‘We brought colour to this country’: the matriarchs of Notting Hill carnival
Whether it’s online or on the streets, women have defined London’s huge celebration of Caribbean culture. We talk steel pans and skimpy costumes with the pioneers who set the tone
Sitting in a neat little cafe at the back of the Tabernacle, a Grade II-listed pub and arts venue in London’s Notting Hill, Sister Monica Tywang is reflecting on how much has changed since her association with the carnival began in 1975. “We’d call it the annual pilgrimage,” she says. “We didn’t have the ways of communicating then that we have today, so everybody looked forward to coming to Notting Hill, to meet other Caribbean people and to celebrate our culture.”

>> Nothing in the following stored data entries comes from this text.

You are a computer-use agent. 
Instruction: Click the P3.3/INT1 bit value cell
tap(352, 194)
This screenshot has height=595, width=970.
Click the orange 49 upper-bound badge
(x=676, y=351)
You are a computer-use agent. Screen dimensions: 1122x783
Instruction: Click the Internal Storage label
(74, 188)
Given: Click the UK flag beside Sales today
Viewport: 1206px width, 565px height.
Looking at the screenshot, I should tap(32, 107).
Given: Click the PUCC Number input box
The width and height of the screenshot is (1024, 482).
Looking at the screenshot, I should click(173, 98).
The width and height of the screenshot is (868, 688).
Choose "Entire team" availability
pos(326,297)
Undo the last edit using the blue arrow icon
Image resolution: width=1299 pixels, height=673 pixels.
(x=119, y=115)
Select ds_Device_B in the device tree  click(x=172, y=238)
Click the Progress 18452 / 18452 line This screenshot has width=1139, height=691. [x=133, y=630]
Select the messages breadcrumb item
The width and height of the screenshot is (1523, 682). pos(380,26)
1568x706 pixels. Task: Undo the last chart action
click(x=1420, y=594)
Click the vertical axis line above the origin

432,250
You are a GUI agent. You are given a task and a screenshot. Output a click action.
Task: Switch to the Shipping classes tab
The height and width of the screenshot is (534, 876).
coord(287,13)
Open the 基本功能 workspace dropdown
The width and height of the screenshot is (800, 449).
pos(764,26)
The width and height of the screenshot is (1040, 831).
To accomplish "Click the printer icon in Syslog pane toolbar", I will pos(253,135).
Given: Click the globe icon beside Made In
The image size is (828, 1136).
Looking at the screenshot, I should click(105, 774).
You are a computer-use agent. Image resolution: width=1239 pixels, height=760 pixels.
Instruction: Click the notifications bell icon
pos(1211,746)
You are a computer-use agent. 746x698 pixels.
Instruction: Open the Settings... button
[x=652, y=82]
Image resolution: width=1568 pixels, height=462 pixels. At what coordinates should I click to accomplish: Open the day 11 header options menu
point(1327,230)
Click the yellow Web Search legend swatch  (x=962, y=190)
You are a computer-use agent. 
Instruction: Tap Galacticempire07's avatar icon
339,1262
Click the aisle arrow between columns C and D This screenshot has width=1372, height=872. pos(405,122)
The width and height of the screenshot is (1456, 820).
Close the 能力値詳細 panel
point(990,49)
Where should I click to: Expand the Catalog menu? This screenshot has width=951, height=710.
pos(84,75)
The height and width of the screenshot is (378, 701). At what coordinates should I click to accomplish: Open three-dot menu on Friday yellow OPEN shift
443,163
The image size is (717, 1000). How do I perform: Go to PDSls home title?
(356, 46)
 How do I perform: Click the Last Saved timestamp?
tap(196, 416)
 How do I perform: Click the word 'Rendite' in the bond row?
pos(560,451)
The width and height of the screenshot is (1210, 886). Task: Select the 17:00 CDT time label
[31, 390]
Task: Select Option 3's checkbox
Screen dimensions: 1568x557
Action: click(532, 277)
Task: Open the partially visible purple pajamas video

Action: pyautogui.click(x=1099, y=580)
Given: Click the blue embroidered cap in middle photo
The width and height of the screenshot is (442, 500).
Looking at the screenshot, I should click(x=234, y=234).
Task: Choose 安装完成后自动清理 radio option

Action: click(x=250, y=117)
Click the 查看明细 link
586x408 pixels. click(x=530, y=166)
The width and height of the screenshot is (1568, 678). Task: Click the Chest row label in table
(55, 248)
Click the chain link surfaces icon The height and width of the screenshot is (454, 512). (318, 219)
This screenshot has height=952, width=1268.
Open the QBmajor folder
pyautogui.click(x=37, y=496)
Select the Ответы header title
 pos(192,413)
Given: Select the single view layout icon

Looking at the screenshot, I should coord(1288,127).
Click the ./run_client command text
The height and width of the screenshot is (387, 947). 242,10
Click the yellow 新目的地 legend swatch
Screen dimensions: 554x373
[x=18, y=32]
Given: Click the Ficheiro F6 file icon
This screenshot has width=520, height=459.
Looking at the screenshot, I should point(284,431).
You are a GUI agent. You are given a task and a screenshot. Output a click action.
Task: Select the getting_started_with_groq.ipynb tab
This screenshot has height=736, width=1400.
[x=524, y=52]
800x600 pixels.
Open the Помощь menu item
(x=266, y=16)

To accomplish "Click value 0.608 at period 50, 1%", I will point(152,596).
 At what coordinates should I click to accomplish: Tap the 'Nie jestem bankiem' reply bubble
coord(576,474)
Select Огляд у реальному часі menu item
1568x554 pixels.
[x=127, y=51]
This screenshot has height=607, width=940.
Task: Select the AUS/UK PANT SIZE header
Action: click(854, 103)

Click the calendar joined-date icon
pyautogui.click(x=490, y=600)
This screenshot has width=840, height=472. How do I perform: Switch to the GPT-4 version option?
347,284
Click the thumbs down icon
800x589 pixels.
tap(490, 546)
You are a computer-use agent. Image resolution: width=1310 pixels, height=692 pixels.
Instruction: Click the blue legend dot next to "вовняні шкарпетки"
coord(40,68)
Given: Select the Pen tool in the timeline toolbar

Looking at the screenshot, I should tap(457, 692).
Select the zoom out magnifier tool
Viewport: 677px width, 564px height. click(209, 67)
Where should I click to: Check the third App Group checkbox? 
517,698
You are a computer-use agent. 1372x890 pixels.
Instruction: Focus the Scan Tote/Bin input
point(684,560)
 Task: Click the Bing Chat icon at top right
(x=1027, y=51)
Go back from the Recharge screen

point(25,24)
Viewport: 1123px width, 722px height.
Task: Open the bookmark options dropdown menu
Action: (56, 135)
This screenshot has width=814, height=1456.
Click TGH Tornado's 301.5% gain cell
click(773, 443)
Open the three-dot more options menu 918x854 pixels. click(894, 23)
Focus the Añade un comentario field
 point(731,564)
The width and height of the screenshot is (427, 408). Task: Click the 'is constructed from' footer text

Today, Notting Hill carnival is an indelible part of the British cultural calendar. It dominates the August bank holiday weekend, as around a million people descend on west London for Europe’s largest street festival. Lining the white walls of the cafe are photos from carnival’s past, and Tywang can’t help but reminisce about the days they capture. “We brought colour to this country. After the war everything was black and grey and drab, smog was billowing out of the chimneys that everyone had in those days.”
Born in Trinidad, Tywang moved to England in the 1960s, aged 13. Ten years later, she entered the Daughters of Wisdom, a convent, and trained as a nurse in Blackpool before settling in London. “It was either get married or join the church. Now women have more choices.”
Tywang’s involvement in carnival began with a shrewd request from Basil Hume, the newly appointed archbishop of Westminster. “Cardinal Hume asked me to work full time in the community: ‘Your job is on the street,’ he said. For sure I was met with suspicion as an ‘agent of the church’. As if the pope told the cardinal to tell me to keep an eye on things for him.”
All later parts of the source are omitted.